Recorded data:
==================================================

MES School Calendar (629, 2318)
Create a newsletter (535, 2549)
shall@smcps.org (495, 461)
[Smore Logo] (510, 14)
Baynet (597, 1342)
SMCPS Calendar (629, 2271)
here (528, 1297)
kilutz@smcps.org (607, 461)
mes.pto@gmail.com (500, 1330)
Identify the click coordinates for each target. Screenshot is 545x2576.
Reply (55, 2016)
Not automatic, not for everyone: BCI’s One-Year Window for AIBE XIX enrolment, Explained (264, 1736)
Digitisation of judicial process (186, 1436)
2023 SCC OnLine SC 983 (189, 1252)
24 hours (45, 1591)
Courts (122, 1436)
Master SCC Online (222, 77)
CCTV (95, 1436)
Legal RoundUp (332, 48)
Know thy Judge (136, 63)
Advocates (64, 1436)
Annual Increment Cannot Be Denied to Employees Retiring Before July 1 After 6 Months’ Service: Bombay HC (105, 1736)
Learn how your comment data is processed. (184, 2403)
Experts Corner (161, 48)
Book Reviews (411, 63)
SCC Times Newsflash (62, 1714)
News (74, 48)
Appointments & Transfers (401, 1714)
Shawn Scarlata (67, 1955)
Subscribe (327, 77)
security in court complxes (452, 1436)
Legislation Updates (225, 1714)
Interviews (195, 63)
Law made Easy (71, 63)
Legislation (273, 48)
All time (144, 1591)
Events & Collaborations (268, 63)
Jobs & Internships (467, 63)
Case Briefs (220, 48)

==================================================

**DIRECTIONS FOR THIS TASK**. All of the entries above need to be output again exactly.

**EXERCISE OUTPUT**.
MES School Calendar (629, 2318)
Create a newsletter (535, 2549)
shall@smcps.org (495, 461)
[Smore Logo] (510, 14)
Baynet (597, 1342)
SMCPS Calendar (629, 2271)
here (528, 1297)
kilutz@smcps.org (607, 461)
mes.pto@gmail.com (500, 1330)
Identify the click coordinates for each target. Screenshot is 545x2576.
Reply (55, 2016)
Not automatic, not for everyone: BCI’s One-Year Window for AIBE XIX enrolment, Explained (264, 1736)
Digitisation of judicial process (186, 1436)
2023 SCC OnLine SC 983 (189, 1252)
24 hours (45, 1591)
Courts (122, 1436)
Master SCC Online (222, 77)
CCTV (95, 1436)
Legal RoundUp (332, 48)
Know thy Judge (136, 63)
Advocates (64, 1436)
Annual Increment Cannot Be Denied to Employees Retiring Before July 1 After 6 Months’ Service: Bombay HC (105, 1736)
Learn how your comment data is processed. (184, 2403)
Experts Corner (161, 48)
Book Reviews (411, 63)
SCC Times Newsflash (62, 1714)
News (74, 48)
Appointments & Transfers (401, 1714)
Shawn Scarlata (67, 1955)
Subscribe (327, 77)
security in court complxes (452, 1436)
Legislation Updates (225, 1714)
Interviews (195, 63)
Law made Easy (71, 63)
Legislation (273, 48)
All time (144, 1591)
Events & Collaborations (268, 63)
Jobs & Internships (467, 63)
Case Briefs (220, 48)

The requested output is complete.